WHAT THE EXERCISE ASKS
Copy every record below exactly, leaving out any pictures.
%%
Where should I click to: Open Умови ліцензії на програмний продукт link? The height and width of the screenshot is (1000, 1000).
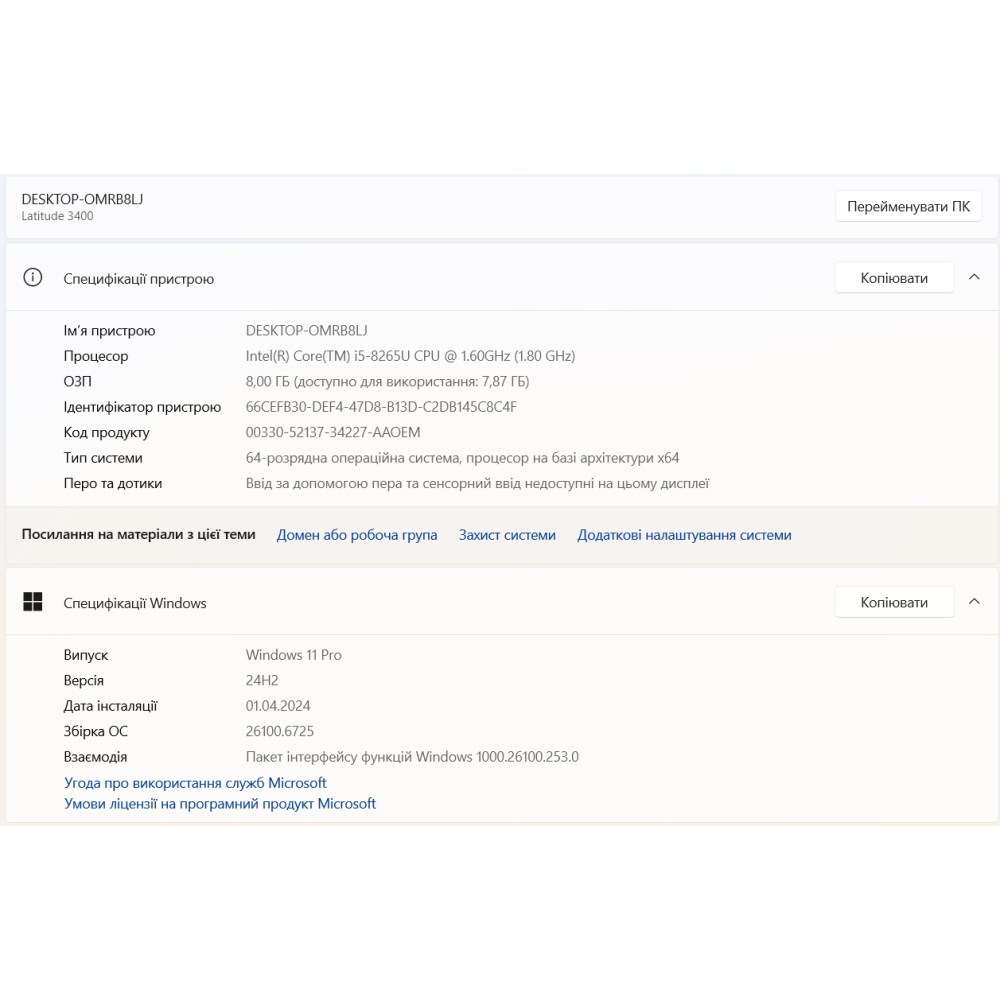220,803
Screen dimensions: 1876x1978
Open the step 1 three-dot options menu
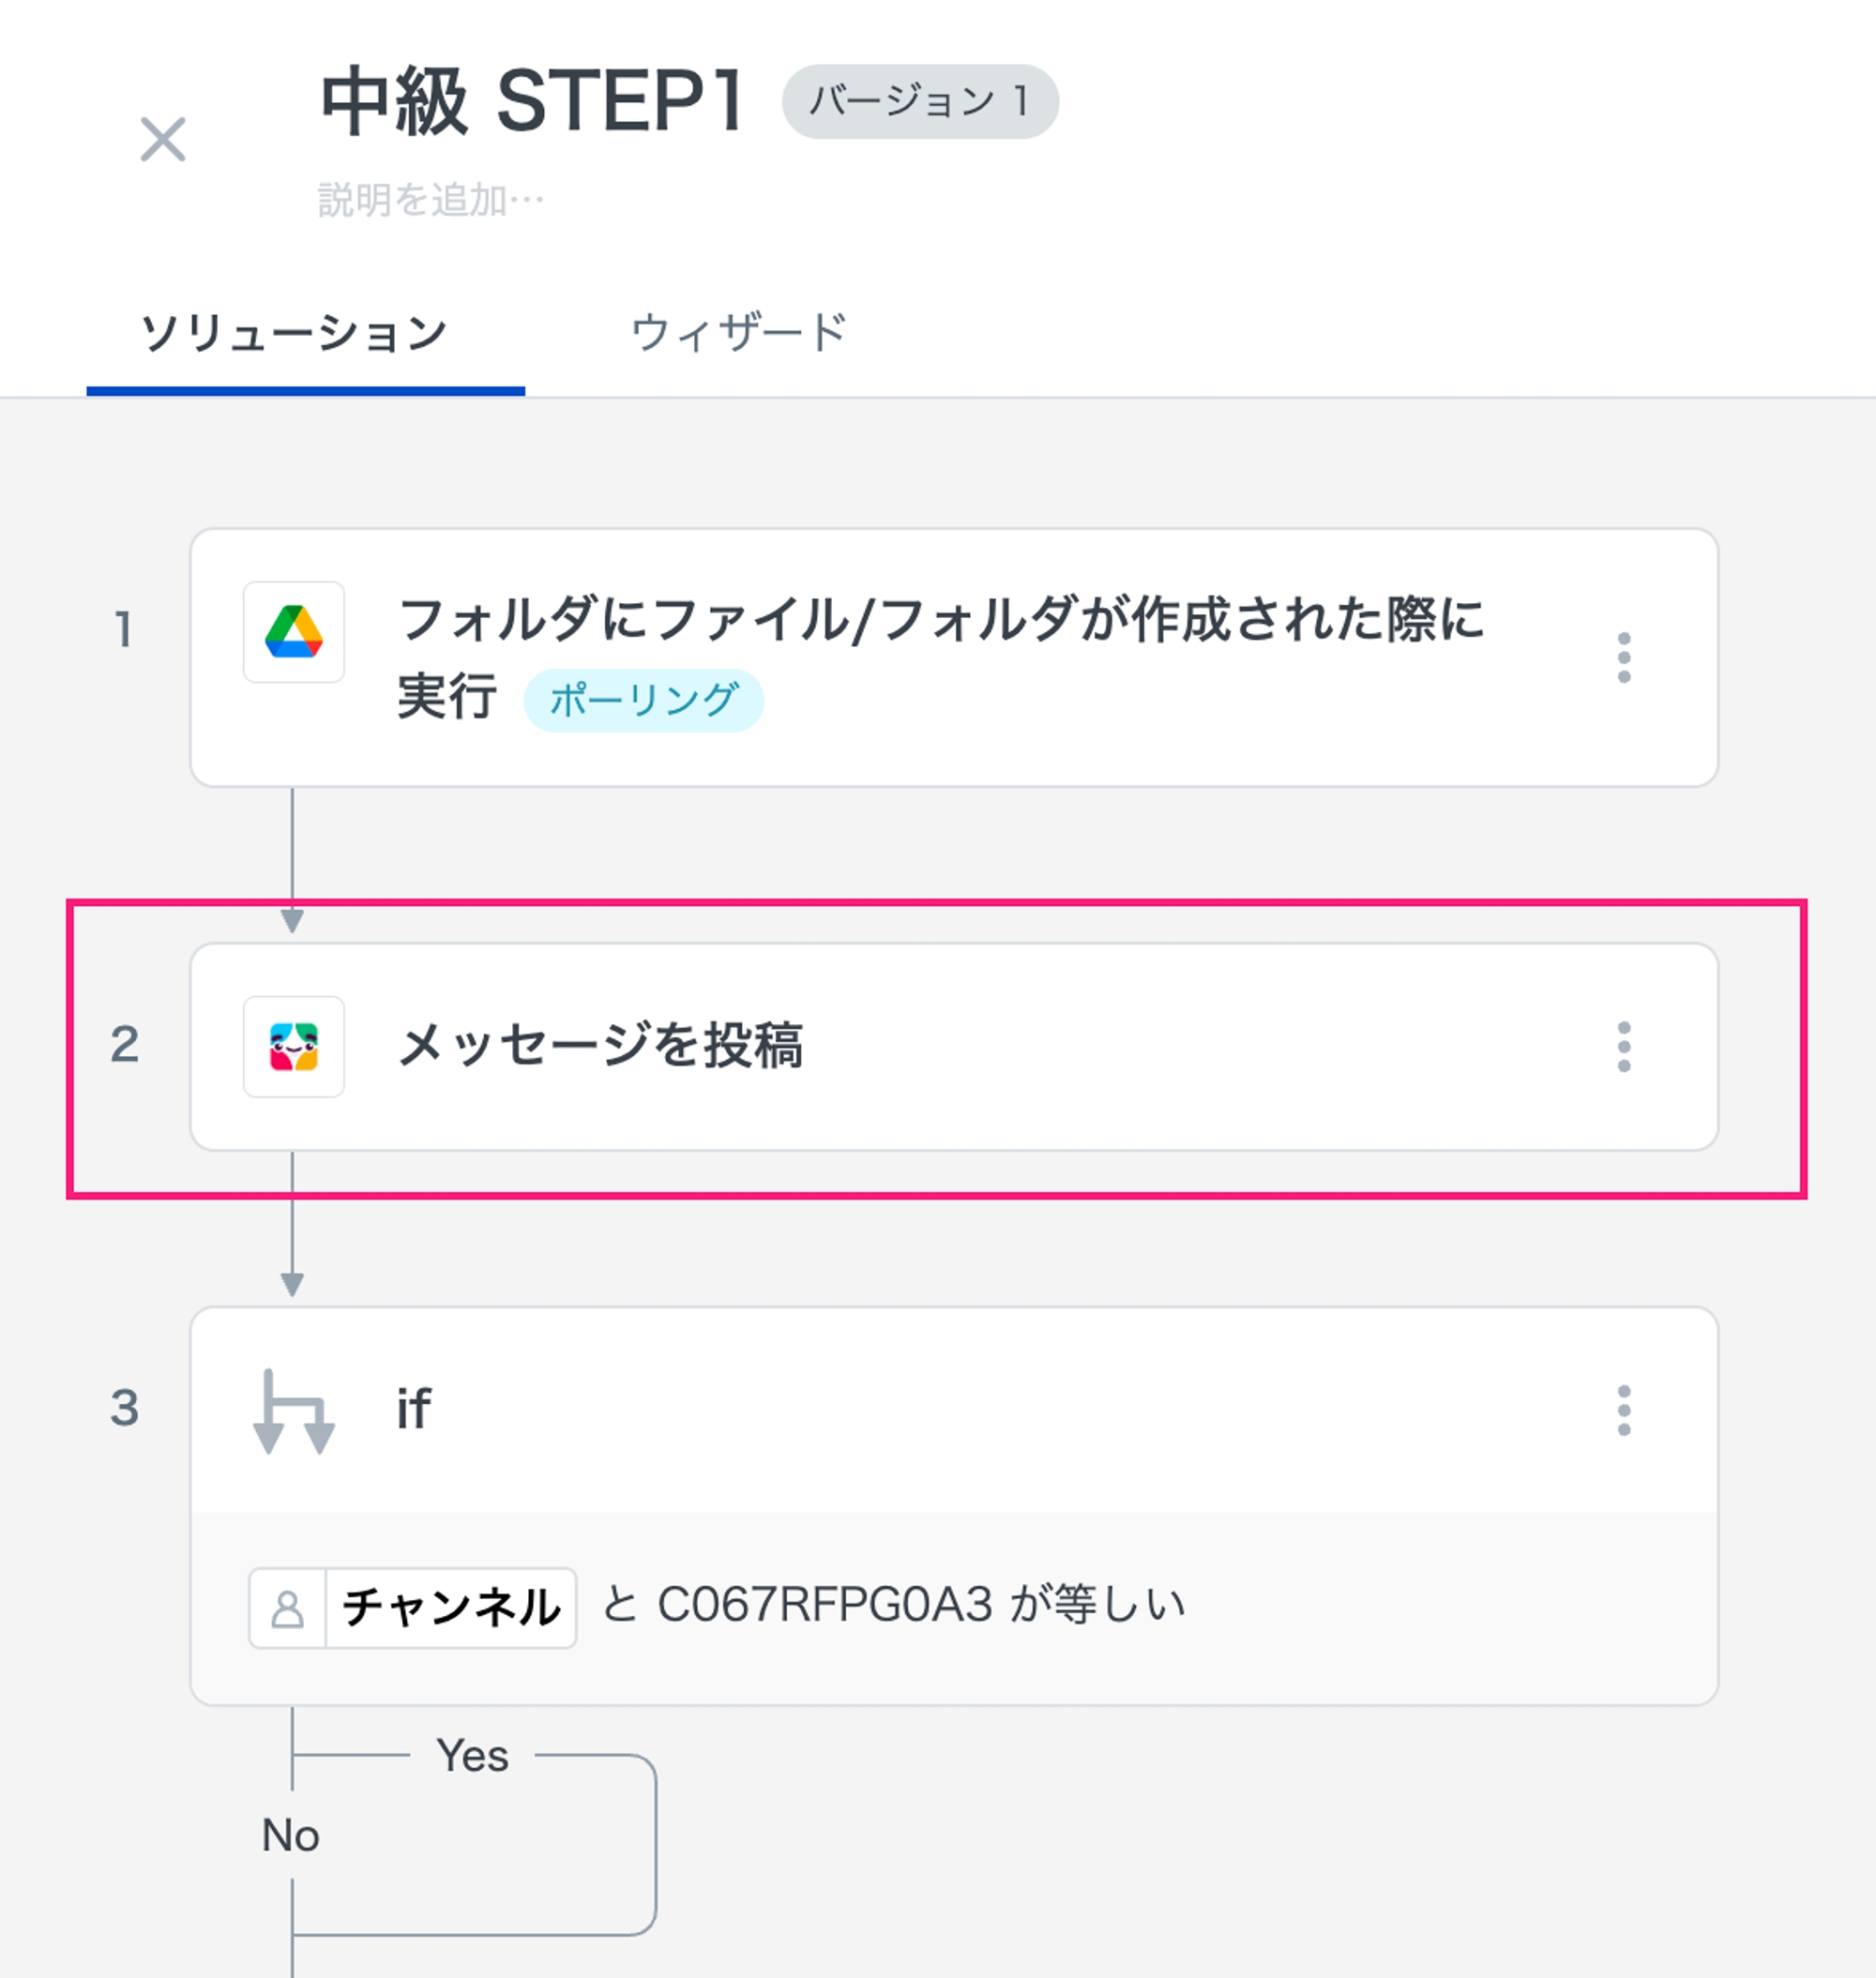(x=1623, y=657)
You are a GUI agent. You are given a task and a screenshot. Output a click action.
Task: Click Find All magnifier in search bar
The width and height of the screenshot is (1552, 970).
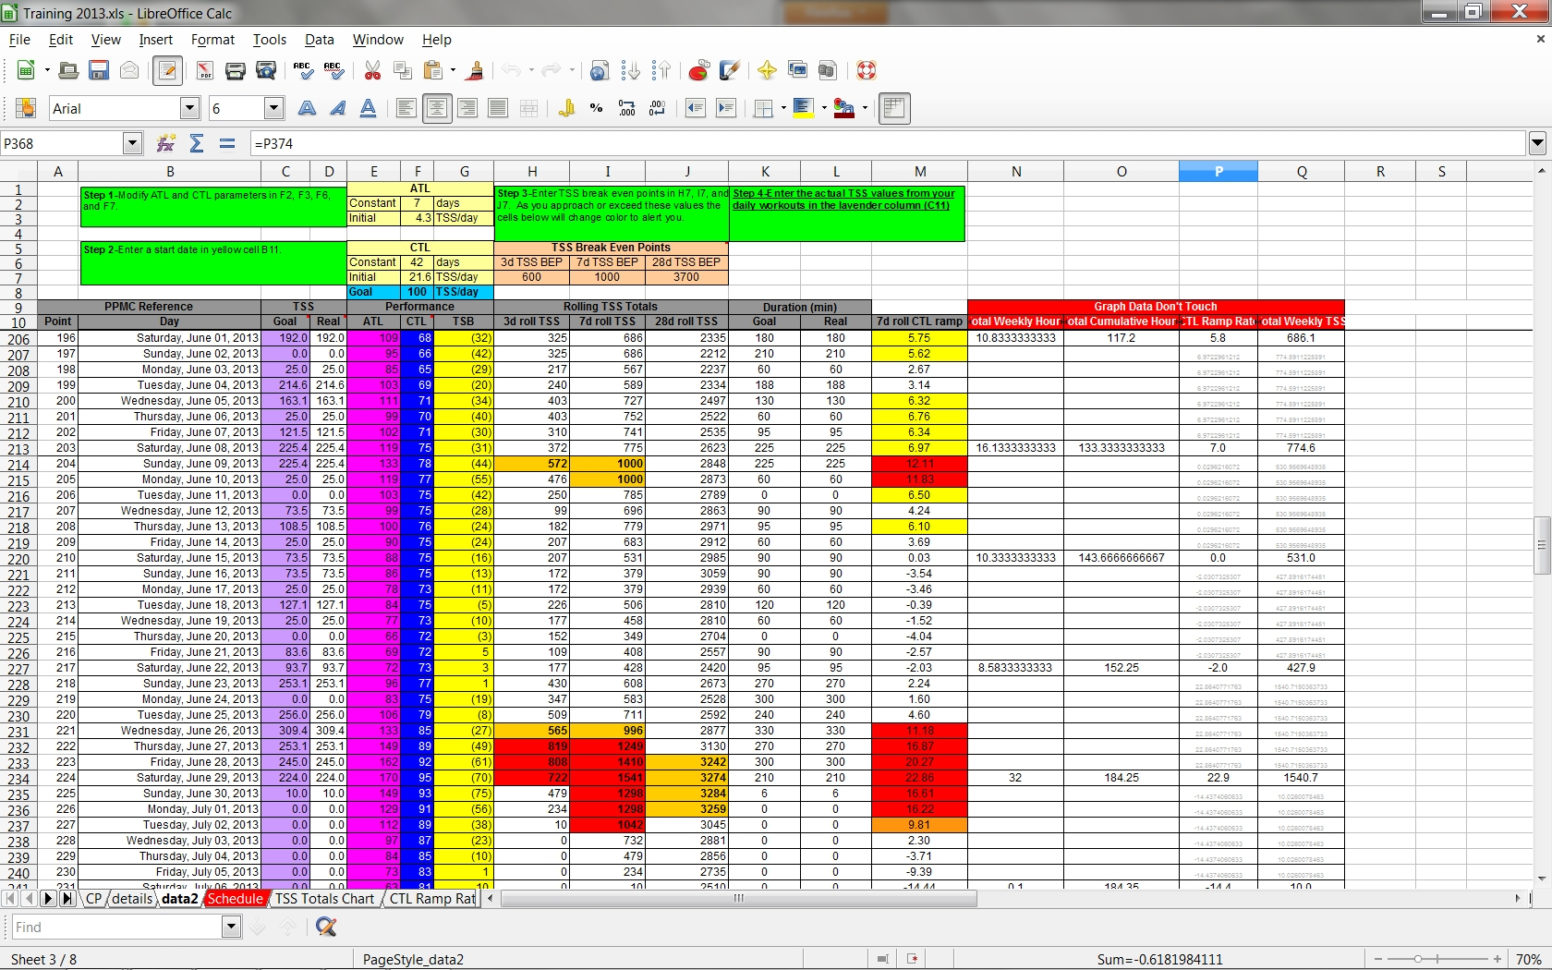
%%
TASK RESULT
Where should I click to: Open Умови ліцензії на програмний продукт link? The height and width of the screenshot is (1000, 1000).
220,803
Screen dimensions: 1876x1978
Open the step 1 three-dot options menu
(x=1623, y=657)
You are a GUI agent. You are given a task and a screenshot. Output a click action.
Task: Click Find All magnifier in search bar
The width and height of the screenshot is (1552, 970).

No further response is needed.